Sony has developed a hand-powered digital still camera prototype, envisaged for children in developing countries where electricity or batteries might not always be readily available.

The device is the first working concept to come from Sony Design's Odo project, which is attempting to come up with kinetically-powered devices that stimulate a child's creativity, curiosity and energy.

The camera prototype is styled after a flower.

Imagine a magnifying glass with a large hole through the middle of the glass and you've got the shape. The camera is held by the handle and the image sensor and other related electronics are also packed in there. The ring on the end is where the energy is generated. By running it along a table top an outer ring spins and charges up an internal battery. After a few pushes it's ready to take a picture.

When the picture is taken the camera can be placed in a USB cradle styled like a flower-pot (of course) and transferred to a PC.

The Odo project got its start at Sony's design centre in Los Angeles and a team in Tokyo is also working on ideas.

"It grew from trying to figure out how these people's children will be able to enjoy music and video," said Mitsuhiro Nakamura, a member of the sustainable design team at the Sony Creative Center. "They don't have electric power so we have to think about how to generate electricity. So we started looking at electricity generation from kinetic energy. So we came up with these Odo products that children can enjoy."

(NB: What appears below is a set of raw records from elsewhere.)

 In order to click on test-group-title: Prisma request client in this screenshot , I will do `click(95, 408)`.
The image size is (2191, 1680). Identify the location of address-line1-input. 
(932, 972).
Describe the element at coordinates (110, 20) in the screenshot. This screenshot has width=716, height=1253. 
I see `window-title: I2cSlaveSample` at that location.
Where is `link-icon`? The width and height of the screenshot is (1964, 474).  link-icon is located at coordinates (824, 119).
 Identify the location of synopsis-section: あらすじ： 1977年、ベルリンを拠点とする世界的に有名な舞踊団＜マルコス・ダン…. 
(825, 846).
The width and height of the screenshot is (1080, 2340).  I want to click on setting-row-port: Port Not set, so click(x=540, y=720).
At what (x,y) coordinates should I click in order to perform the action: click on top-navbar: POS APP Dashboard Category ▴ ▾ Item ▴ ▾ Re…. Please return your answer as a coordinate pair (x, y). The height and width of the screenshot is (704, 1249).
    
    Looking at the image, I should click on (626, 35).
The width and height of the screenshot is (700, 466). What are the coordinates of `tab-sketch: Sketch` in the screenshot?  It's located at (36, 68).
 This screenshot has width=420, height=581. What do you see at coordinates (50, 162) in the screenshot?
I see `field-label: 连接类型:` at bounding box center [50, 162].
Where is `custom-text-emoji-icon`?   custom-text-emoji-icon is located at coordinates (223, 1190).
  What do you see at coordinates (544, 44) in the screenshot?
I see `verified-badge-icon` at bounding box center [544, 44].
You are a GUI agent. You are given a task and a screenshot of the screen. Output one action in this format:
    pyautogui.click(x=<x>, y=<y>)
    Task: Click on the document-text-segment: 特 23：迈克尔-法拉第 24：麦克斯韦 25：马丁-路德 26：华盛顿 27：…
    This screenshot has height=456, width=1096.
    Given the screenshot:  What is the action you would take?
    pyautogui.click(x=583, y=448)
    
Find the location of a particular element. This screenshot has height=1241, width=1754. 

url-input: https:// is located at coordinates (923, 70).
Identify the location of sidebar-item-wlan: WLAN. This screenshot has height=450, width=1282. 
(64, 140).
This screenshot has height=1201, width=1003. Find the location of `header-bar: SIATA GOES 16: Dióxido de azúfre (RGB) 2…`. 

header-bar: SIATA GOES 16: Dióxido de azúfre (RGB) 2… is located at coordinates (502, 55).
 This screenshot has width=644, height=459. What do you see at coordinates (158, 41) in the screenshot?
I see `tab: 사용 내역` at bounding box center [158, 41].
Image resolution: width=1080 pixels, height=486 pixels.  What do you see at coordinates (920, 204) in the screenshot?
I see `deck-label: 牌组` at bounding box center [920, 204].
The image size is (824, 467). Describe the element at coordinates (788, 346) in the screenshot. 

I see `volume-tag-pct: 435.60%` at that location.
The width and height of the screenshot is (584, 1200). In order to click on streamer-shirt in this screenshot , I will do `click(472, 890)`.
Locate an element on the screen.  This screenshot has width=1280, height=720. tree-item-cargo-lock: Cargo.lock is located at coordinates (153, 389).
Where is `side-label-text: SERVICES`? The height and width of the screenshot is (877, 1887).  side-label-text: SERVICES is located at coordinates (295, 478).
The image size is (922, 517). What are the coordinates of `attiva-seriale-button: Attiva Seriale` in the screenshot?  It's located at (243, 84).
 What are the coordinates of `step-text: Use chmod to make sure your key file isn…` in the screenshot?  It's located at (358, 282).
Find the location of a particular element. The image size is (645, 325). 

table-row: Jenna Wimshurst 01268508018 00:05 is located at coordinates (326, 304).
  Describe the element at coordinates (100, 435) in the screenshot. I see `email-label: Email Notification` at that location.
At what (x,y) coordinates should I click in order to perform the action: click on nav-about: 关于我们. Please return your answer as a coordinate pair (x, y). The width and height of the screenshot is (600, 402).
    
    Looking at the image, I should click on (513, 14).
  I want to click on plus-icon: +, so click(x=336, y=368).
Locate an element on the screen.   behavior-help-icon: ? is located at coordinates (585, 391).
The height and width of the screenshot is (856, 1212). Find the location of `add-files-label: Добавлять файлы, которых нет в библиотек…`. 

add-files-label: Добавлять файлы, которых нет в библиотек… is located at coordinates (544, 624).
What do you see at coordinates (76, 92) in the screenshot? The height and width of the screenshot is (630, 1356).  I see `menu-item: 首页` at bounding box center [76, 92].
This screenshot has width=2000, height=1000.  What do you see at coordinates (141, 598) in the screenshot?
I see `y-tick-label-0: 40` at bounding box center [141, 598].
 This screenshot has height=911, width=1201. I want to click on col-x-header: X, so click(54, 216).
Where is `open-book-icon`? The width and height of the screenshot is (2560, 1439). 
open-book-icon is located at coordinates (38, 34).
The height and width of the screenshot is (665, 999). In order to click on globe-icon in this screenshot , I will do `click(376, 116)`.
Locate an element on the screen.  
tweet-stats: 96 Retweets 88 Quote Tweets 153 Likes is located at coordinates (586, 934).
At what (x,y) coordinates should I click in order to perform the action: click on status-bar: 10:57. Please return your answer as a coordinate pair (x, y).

Non-working design concepts already shown include a video camera that is powered by a crank on the side of its body, a second digital camera that is powered by sticking fingers through two holes in the body and spinning the camera end-over-end, a photo viewer with a roller on the base to generate power and a pair of stereo headphones with built in radio that is charged when a cord is pulled from the ear piece.

If this is all too much effort, a final concept is a solar-charged battery that can be used to power Odo devices when it's been charged in the sun.

The work revolves around a single question: How can Sony set a good example through socially responsible product models? Sony says the concepts developed so far represent one answer to that question.

There are no plans to commercialize the prototypes.